All in all I'm very satisfied with Lock In and hope Mr. Scalzi will return to the setting because I can see lots of potential there.
Storm Front is a book that excels at nothing, The story is mediocre, the narrator hasnt gotten his grove down, and the character is rough around the edges for all the wrong reasons.
But, it's just a beginning. Literally Jim Butcher's first published book it shows, both in lack of polish and in potential because it's a bedrock that the much larger Dresden series is built on.
StormFront is a necessary listen that isn't fantastic but gives you a starting point to measure the obvious growth that Butcher, Marsters, and even Dresden go through as the series progresses.
Into the Storm, is a beginning of a story without an ending. Which , given the following 6 books already written at the time of this review is apparent.

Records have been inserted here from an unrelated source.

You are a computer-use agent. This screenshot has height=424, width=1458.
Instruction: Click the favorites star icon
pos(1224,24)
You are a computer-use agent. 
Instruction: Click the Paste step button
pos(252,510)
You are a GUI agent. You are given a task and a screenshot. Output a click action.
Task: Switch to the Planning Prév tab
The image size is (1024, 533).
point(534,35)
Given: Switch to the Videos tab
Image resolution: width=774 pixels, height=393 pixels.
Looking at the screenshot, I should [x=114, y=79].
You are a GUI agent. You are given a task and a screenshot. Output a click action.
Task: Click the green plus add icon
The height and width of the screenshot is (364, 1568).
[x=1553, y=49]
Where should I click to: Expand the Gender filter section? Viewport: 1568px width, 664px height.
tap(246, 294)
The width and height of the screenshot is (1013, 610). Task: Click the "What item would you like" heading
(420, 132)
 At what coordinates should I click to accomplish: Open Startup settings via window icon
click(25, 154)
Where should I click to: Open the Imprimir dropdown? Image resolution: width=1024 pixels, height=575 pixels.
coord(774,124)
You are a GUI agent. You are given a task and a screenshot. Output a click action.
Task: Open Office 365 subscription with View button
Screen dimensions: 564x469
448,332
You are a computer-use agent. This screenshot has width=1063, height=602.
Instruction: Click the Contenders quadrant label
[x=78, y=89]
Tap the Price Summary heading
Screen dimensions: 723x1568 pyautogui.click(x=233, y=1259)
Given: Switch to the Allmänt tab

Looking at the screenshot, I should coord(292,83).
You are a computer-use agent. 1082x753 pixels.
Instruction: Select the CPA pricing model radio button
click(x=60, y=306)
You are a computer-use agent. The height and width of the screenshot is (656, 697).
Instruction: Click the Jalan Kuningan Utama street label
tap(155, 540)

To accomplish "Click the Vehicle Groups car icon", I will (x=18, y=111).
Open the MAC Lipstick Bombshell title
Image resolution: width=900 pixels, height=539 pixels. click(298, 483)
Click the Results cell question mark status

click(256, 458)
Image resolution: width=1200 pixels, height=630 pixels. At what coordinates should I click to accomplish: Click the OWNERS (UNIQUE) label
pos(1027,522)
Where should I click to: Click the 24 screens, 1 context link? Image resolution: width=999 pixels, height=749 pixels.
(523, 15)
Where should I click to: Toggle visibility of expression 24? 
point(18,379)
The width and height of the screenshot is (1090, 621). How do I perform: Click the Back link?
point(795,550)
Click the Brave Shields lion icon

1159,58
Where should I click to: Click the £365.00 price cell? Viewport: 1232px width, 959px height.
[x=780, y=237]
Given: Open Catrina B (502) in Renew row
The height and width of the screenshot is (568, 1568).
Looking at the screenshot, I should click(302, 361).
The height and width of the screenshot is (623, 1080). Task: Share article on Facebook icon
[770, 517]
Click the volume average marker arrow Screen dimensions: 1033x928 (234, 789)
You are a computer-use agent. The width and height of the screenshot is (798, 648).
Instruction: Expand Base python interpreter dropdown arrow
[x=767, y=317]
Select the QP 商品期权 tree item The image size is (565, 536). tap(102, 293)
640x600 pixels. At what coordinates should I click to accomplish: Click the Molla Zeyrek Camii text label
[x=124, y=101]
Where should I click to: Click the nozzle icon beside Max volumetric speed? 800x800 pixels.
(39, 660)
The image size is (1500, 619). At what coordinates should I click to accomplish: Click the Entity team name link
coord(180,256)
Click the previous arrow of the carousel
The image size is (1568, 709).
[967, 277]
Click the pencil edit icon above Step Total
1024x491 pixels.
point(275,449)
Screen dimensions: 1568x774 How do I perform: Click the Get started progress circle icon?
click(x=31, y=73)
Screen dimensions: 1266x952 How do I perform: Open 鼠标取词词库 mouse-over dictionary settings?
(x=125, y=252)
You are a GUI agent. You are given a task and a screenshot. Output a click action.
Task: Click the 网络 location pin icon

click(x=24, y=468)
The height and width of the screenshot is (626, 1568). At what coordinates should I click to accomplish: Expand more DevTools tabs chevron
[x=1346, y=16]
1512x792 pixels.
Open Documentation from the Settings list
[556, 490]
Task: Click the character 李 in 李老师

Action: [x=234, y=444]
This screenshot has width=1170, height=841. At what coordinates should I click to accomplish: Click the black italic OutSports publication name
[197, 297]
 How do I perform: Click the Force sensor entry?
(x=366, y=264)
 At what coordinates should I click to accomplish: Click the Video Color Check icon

It feels as though this was a book that was written and forced to be broken up so you don't have the "decisive" victory to conclude the saga of the internal narrative inside the the broader Destroyer men story.
Had I Listened to this when it was the only book in the series I would have been disappointed. but knowing there is (quite a bit) more to come I feel it makes a good foundation for an epic tale.
To the Narration, William Dufris is an excellent narrator with a limited range of distinctive character voices (to my ear 3-4 male, 1-2 female). However his ability to keep his voice active makes him easy and enjoyable to listen to.
A fun jaunt into the meta, but a bit of an over the top ending. The Codas however were some of the best parts of the story.